+++ PROVIDED MATERIAL
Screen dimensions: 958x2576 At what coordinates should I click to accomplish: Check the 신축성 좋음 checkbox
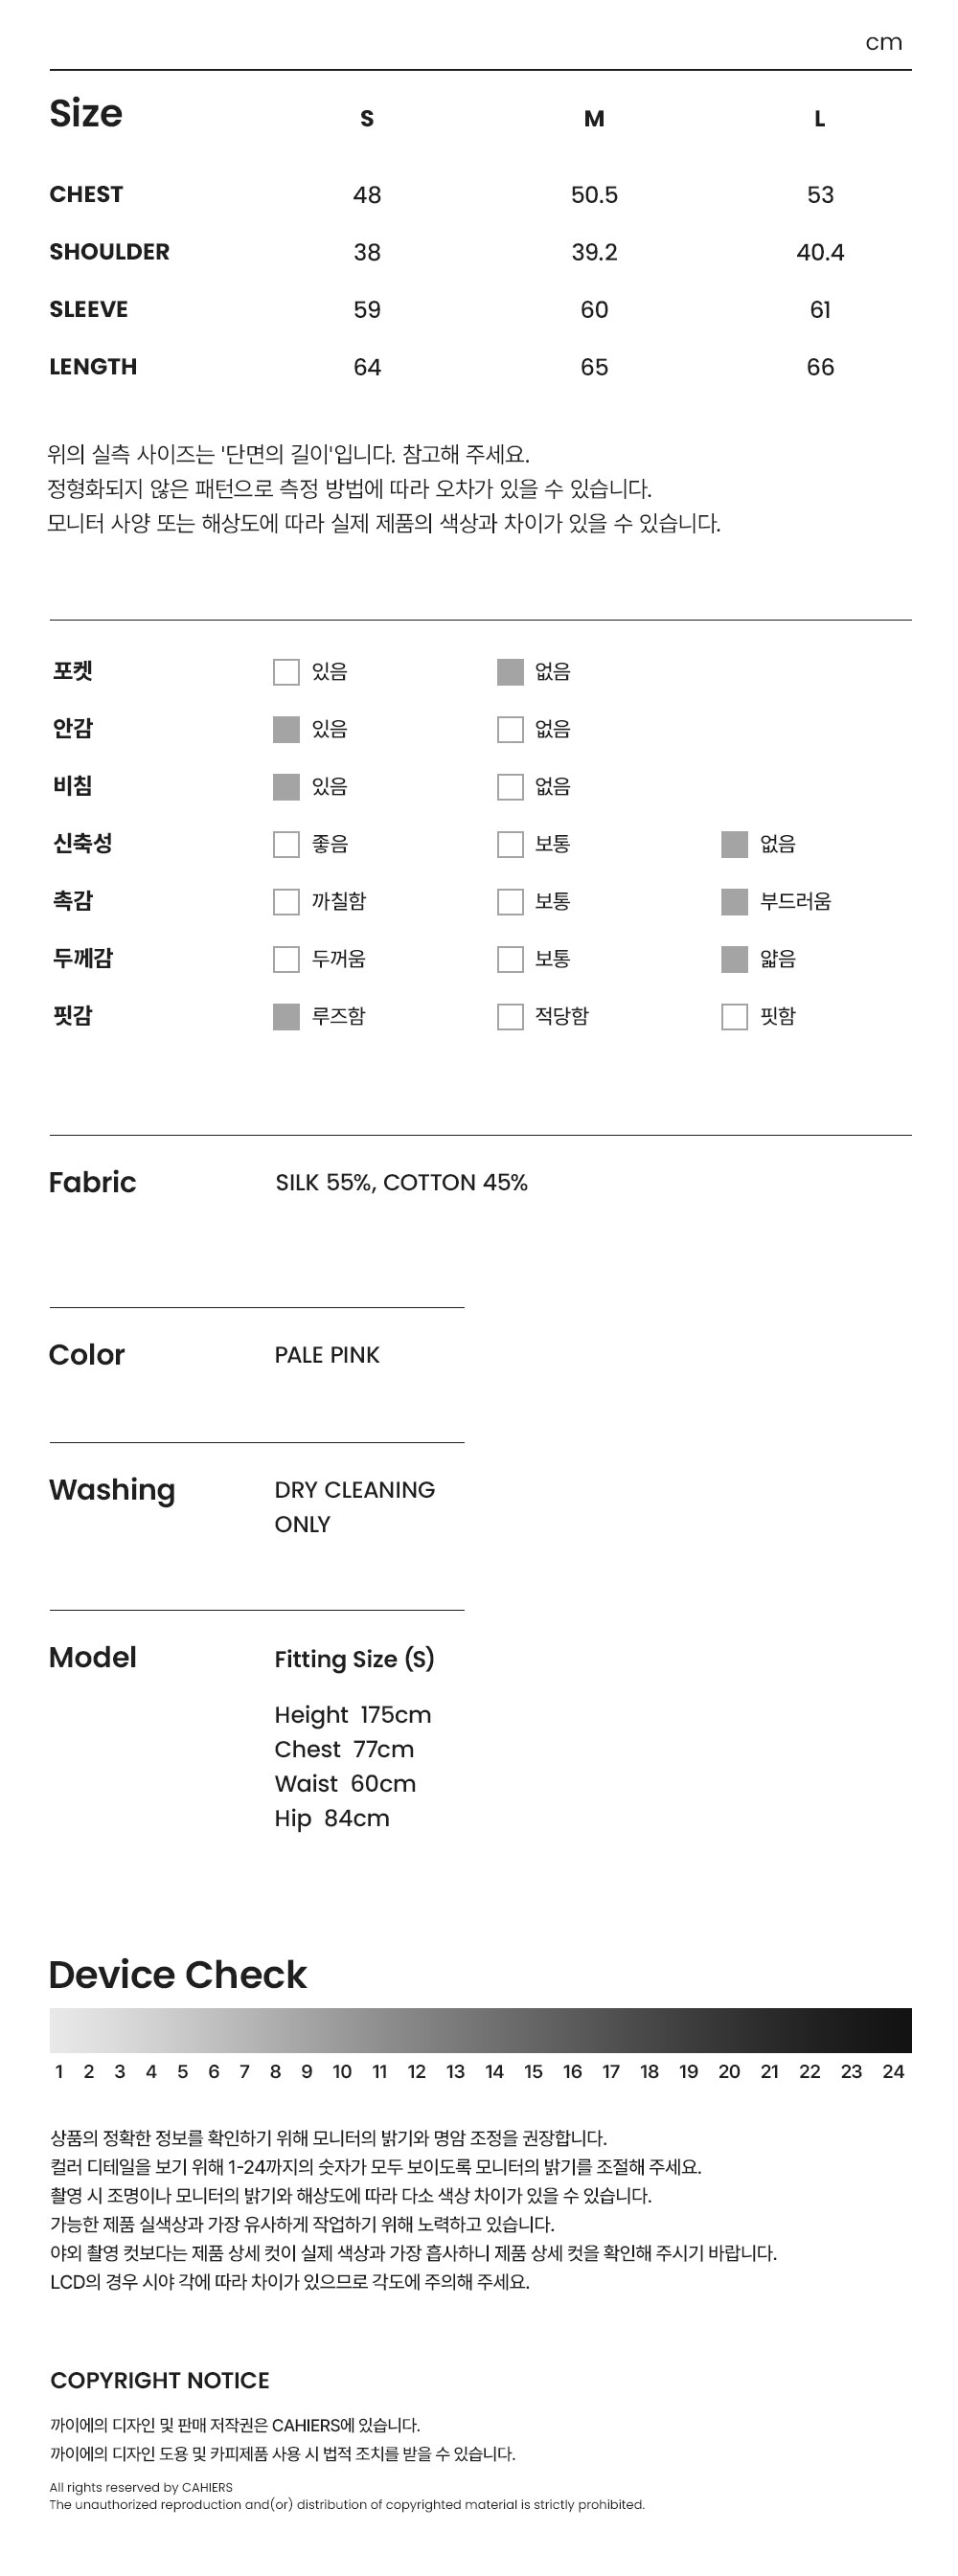click(286, 845)
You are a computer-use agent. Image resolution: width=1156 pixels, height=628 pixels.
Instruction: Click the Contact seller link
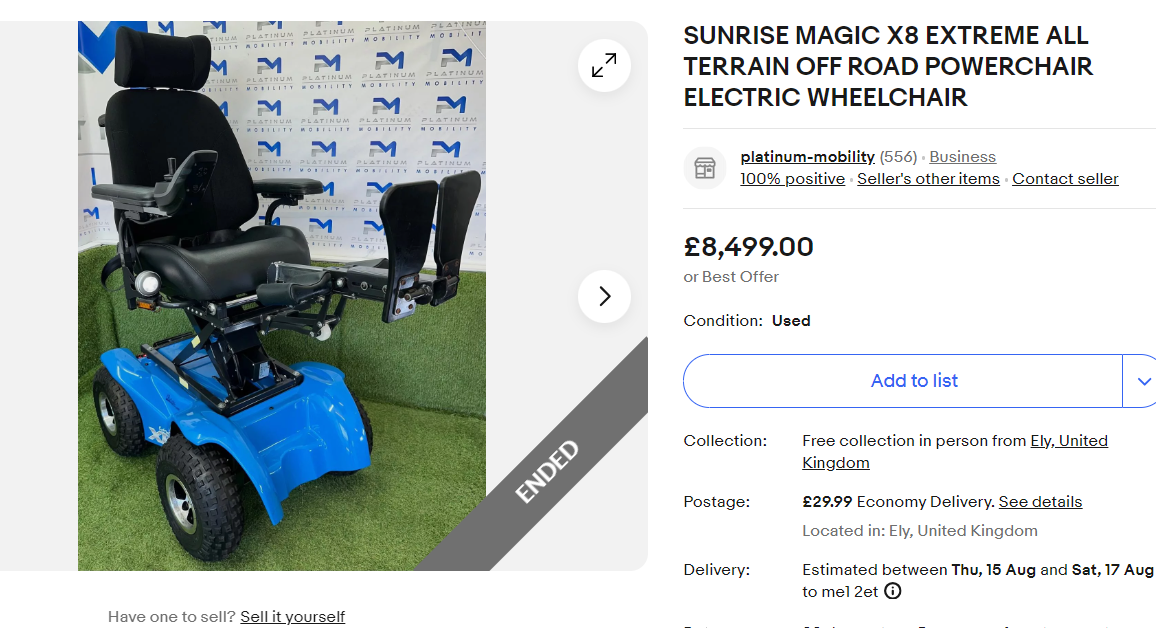[1065, 179]
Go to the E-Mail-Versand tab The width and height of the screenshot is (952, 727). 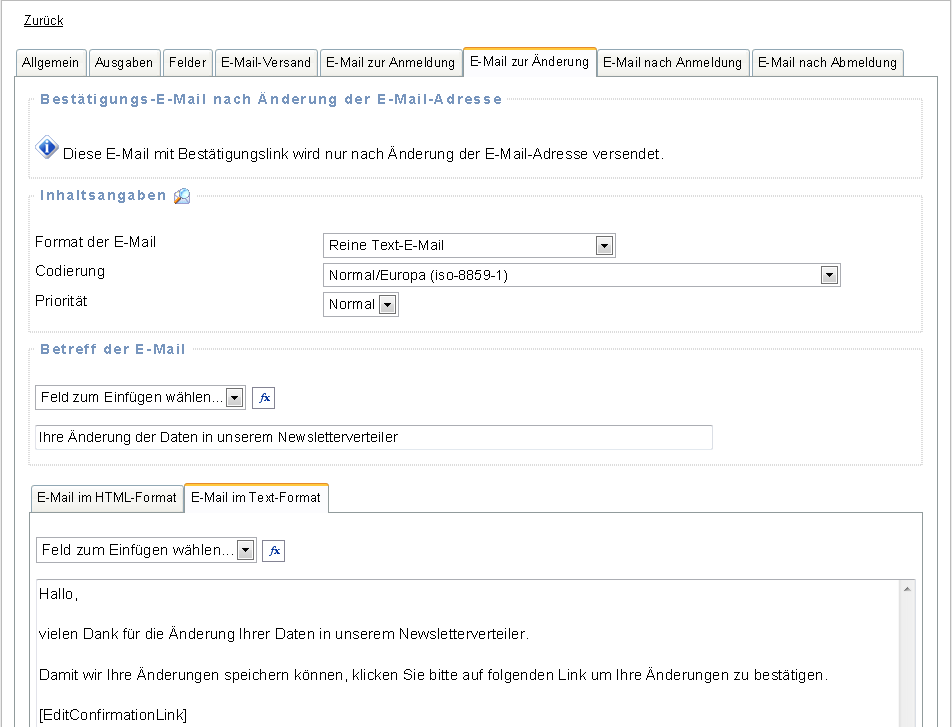[x=267, y=63]
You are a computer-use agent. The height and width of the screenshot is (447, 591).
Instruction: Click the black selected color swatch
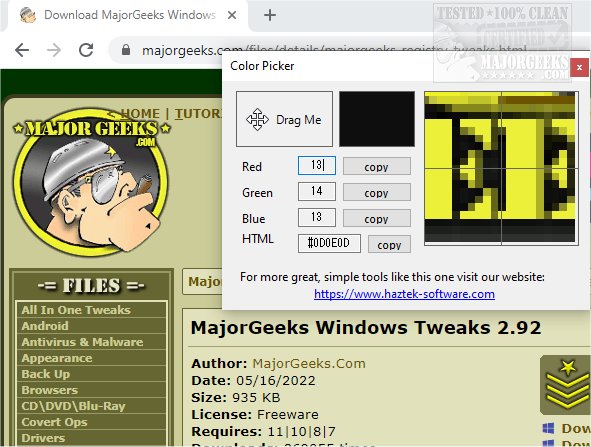[x=377, y=119]
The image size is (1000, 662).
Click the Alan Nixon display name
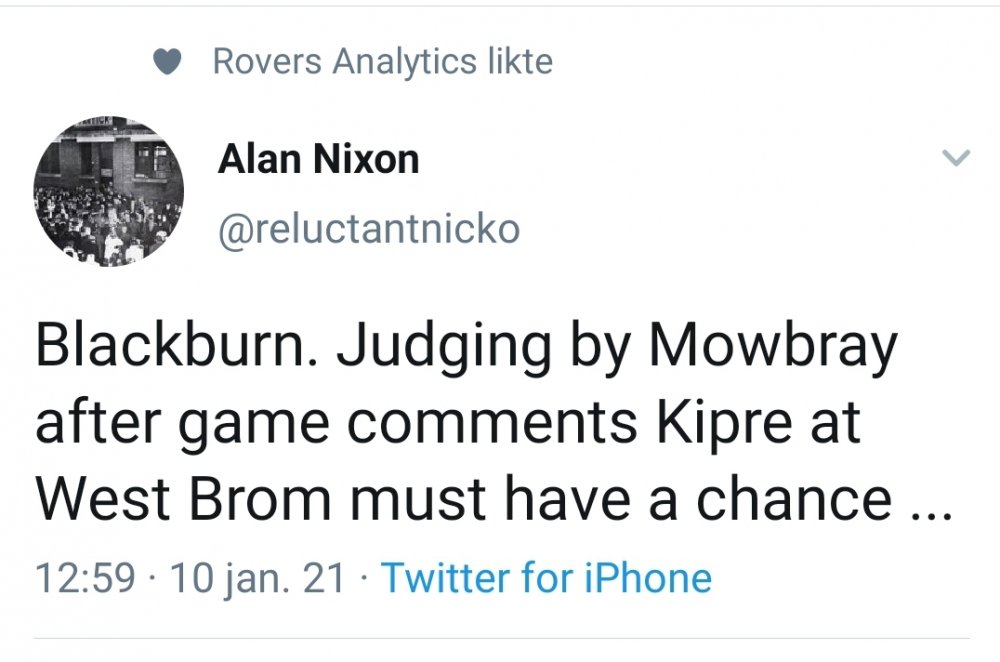(x=318, y=160)
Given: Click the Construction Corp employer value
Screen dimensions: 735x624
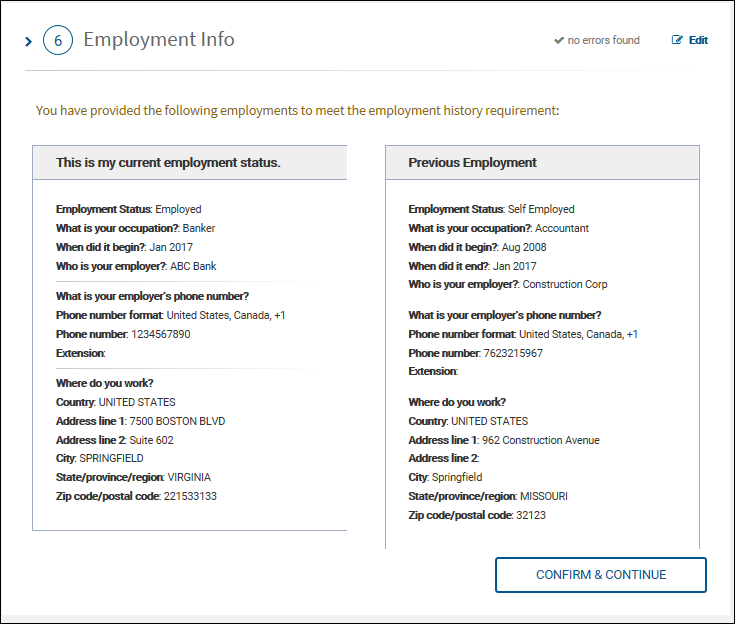Looking at the screenshot, I should click(x=565, y=285).
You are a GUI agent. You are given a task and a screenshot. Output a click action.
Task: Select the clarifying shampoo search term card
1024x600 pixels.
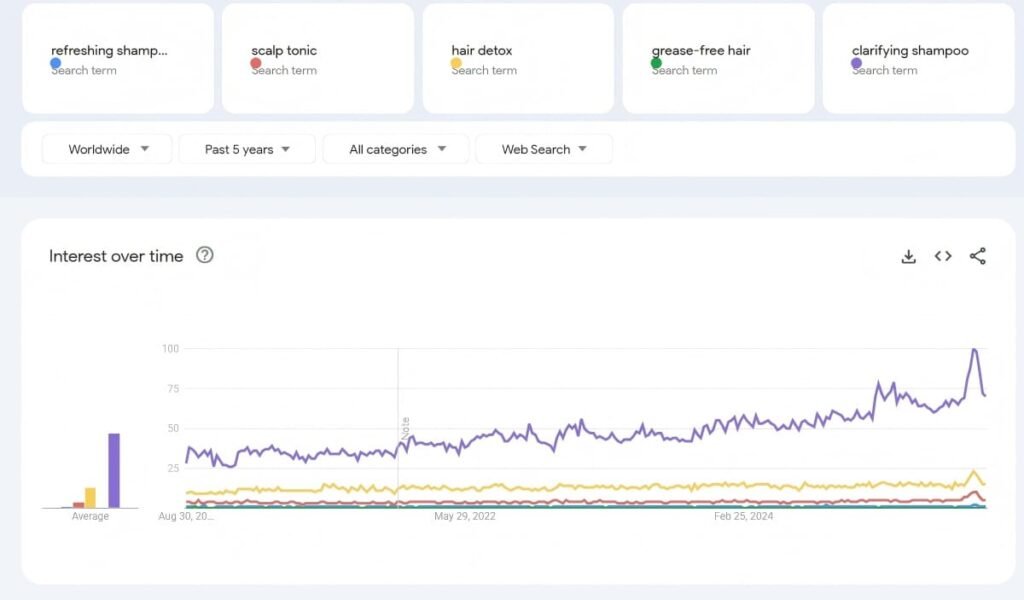point(918,58)
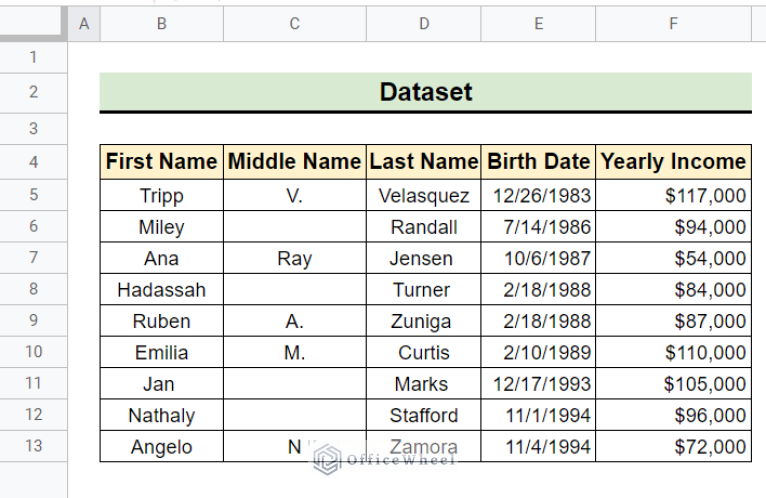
++++++
#### [TASK ITEM]
Write out exactly the stretch of lines that begins with the line containing "Click the Alan Nixon display name" and ends with the last line of the records above, leaving out the pictures.

#### [YOUR RESPONSE]
Click the Alan Nixon display name
(x=318, y=160)
Given: Click the Construction Corp employer value
Screen dimensions: 735x624
Looking at the screenshot, I should click(x=565, y=285).
You are a GUI agent. You are given a task and a screenshot. Output a click action.
Task: Select the clarifying shampoo search term card
1024x600 pixels.
point(918,58)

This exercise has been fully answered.